Transcribe the following entries line for line, keeping every character, number, and bracket unchanged.
━━━
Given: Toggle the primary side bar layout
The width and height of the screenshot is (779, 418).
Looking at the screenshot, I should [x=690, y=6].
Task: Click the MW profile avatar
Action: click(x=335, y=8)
━━━
CORRECT RESULT:
Given: Toggle the primary side bar layout
The width and height of the screenshot is (779, 418).
Looking at the screenshot, I should [x=690, y=6].
Task: Click the MW profile avatar
Action: click(x=335, y=8)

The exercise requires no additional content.